Place a clean conical bottom plate underneath it to collect the peptides and centrifuge the plate stack as before. Evaporate the liquid in the conical bottom plate until the wells are completely dry. Once dry, the plate can be covered with a silicone lid and stored at minus 20 degrees Celsius until performing mass spectrometry and data analysis as described in the text protocol.
Representative results from the hierarchical clustering of blue native PAGE migration profiles of Mta2 and copurifying proteins are shown here as a dendrogram and a heat map representing protein intensities. The migration profile of Mta2 shows two peaks indicative of two distinct complexes. Some NuRD subunits show a similar pattern with highest abundance in the lower molecular weight assembly.

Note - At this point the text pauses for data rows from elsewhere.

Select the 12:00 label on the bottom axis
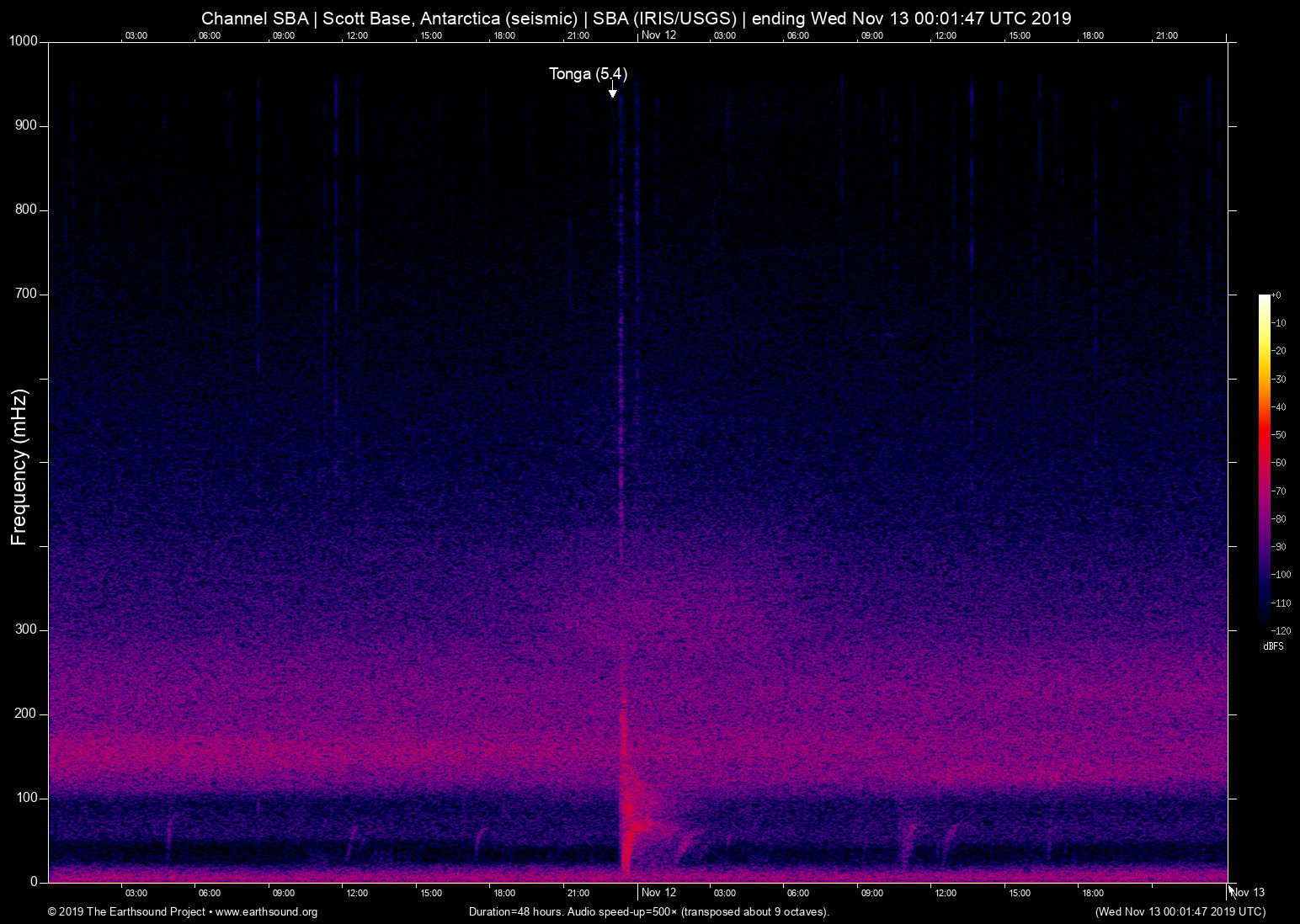 click(x=358, y=892)
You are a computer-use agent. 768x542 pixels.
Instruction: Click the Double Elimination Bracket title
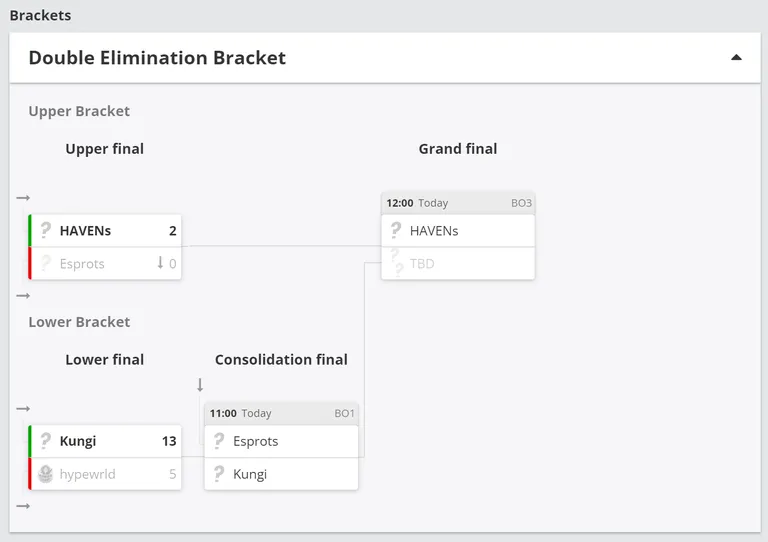(157, 58)
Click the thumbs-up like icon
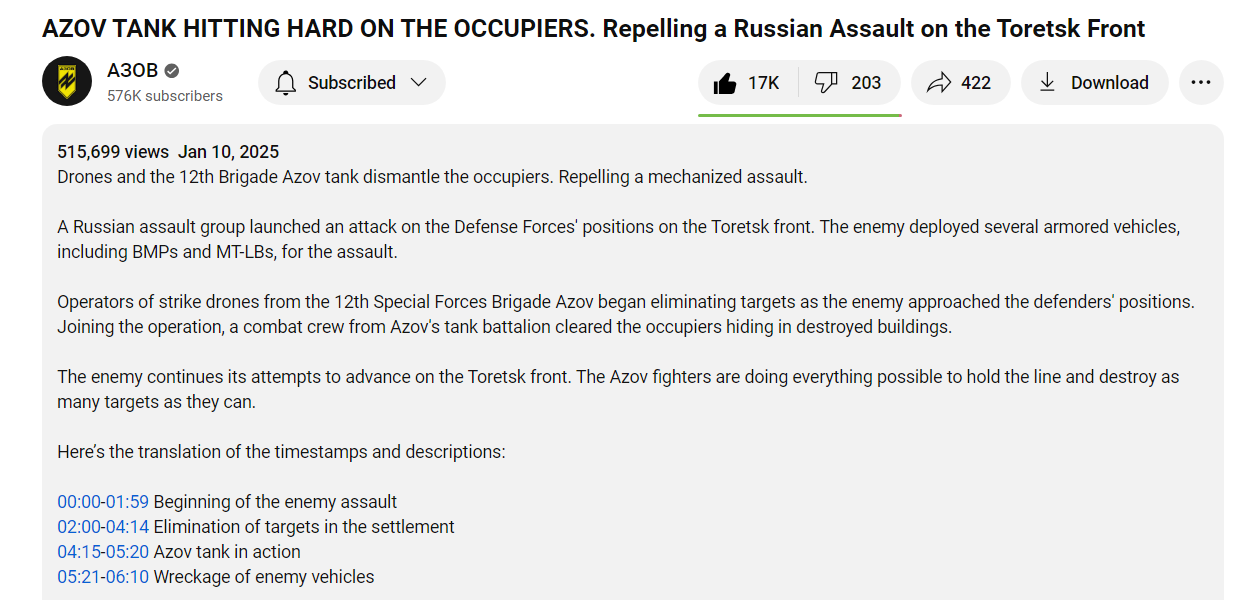The width and height of the screenshot is (1235, 600). pos(725,83)
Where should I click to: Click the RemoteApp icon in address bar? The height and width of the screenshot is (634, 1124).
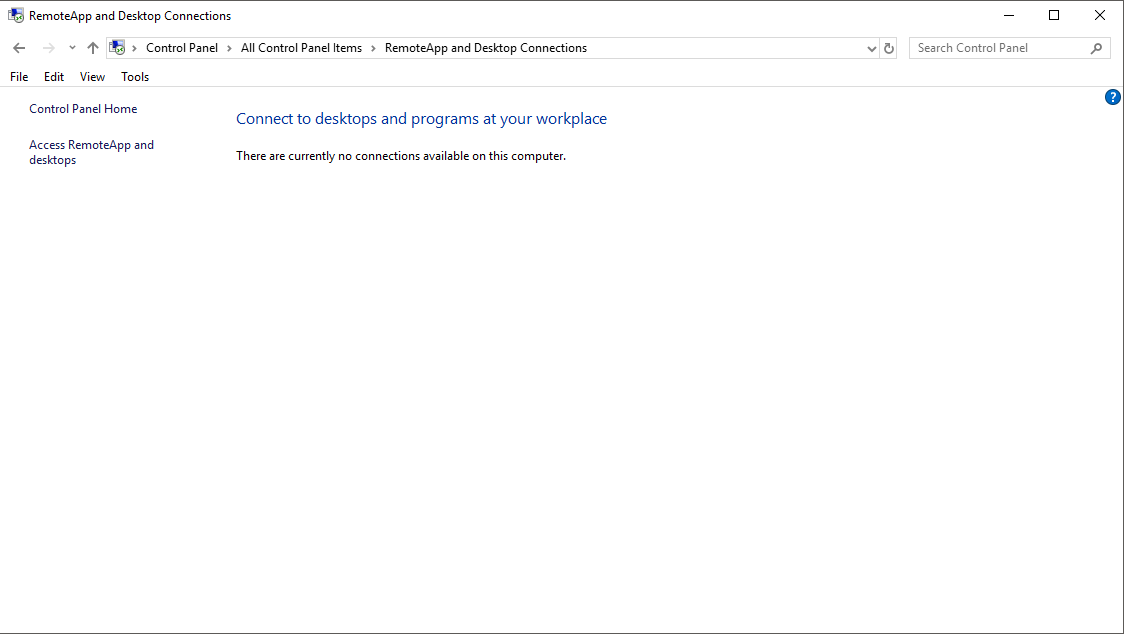[x=118, y=48]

By contrast, other NuRD subunits are more abundant in the higher molecular weight NuRD assembly. On the other hand, the Mta2 interacter, Cdk2ap1, is only present in the higher molecular weight NuRD assembly. Once mastered, this technique can be done in two and a half days.
While attempting this procedure, it's important to remember to keep all samples and reagents on ice to avoid dissociation of protein complexes. This procedure can be applied to any protein of interest, provided it can be looked at from the affinity medium by competitive elution in native conditions. Following this procedure, other methods like reverse or sequential co-immunoprecipitation can be performed to validate the identified subcomplexes.